> _Testo dell'articolo_:
Quinta e ottava, rispettivamente, a 14 e 19 punti dalla vetta. Juventus-Milan è una di quelle sfide che non perderà mai il proprio fascino sebbene, in questo preciso momento, questo fascino abbia a che vedere più con il passato che non con il presente. Prova ne sia che il big match della 21esima giornata, classifica alla mano, è quello che si giocherà sabato sera a Bergamo, dove l'Atalanta, terza, riceve la visita del Napoli capolista.
Non è un caso, infatti, che l'incontro tra gli uomini di Gian Piero Gasperini e quelli di Antonio Conte sia stato messo in programma nel prime time, alle 20.45, l'ora di maggiore audience, mentre quello tra i bianconeri e i rossoneri si giocherà un paio di ore prima allo Stadium.

Sono lontani i tempi in cui la Vecchia Signora e il Diavolo si scambiavano con una certa regolarità lo scettro di squadra più potente d'Italia e, talvolta, d'Europa. In questo senso gli anni Ottanta rappresentano, senza ombra di dubbio, la genesi di questa sorta di staffetta ai vertici: dalla Juve di Trapattoni al Milan di Sacchi, prima, e Capello, poi, spodestato dai bianconeri di Lippi arrivati, a loro volta, alla fine del proprio ciclo perdendo la finale di Champions League contro i rossoneri di Ancelotti.

> _Attività 1_:
Copia dall'articolo su Juventus-Milan il passo compreso tra "Quinta e ottava, rispettivamente, a" e "prima allo Stadium.", estremi inclusi.
> _Attività 2_:
Rispondi a queste domande sull'articolo su Juventus-Milan:
(a) In quale città si gioca la partita tra Atalanta e Napoli?
(b) A che ora è in programma quella partita?
(c) Contro chi ha perso la finale di Champions League la Juventus di Lippi?
> _Attività 3_:
Secondo l'articolo su Juventus-Milan, perché la partita tra Atalanta e Napoli è stata messa in prima serata?
I record sono materiale a sé, separato dall'articolo.

(Record del dataset)
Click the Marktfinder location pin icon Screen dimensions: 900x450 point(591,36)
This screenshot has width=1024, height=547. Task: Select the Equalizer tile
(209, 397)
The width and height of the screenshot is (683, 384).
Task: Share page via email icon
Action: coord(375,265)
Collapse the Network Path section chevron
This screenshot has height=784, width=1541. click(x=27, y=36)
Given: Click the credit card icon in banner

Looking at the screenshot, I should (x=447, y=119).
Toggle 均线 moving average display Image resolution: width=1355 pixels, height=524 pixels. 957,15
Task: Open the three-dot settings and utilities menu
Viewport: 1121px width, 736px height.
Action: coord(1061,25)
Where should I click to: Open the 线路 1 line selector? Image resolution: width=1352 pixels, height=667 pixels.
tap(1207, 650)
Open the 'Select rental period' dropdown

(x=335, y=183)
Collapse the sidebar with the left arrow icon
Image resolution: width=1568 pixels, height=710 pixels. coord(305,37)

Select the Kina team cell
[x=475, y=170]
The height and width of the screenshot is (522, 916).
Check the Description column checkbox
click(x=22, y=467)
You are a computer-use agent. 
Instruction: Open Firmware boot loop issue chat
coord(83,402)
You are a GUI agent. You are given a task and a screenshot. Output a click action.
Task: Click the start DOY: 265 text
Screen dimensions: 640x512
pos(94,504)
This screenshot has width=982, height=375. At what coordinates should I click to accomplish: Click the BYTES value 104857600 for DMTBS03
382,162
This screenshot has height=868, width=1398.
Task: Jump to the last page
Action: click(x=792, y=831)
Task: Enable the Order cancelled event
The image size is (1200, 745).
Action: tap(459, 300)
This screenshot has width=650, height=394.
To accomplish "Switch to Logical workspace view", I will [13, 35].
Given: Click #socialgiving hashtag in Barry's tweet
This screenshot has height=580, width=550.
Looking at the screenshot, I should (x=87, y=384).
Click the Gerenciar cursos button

> _Risposta 1_:
Quinta e ottava, rispettivamente, a 14 e 19 punti dalla vetta. Juventus-Milan è una di quelle sfide che non perderà mai il proprio fascino sebbene, in questo preciso momento, questo fascino abbia a che vedere più con il passato che non con il presente. Prova ne sia che il big match della 21esima giornata, classifica alla mano, è quello che si giocherà sabato sera a Bergamo, dove l'Atalanta, terza, riceve la visita del Napoli capolista.
Non è un caso, infatti, che l'incontro tra gli uomini di Gian Piero Gasperini e quelli di Antonio Conte sia stato messo in programma nel prime time, alle 20.45, l'ora di maggiore audience, mentre quello tra i bianconeri e i rossoneri si giocherà un paio di ore prima allo Stadium.

> _Risposta 2_:
(a) A Bergamo.
(b) Alle 20.45.
(c) Contro il Milan di Ancelotti.

> _Risposta 3_:
Perché, guardando la classifica, è il vero big match della giornata. L'Atalanta è terza e il Napoli è primo, mentre Juventus e Milan sono quinta e ottava.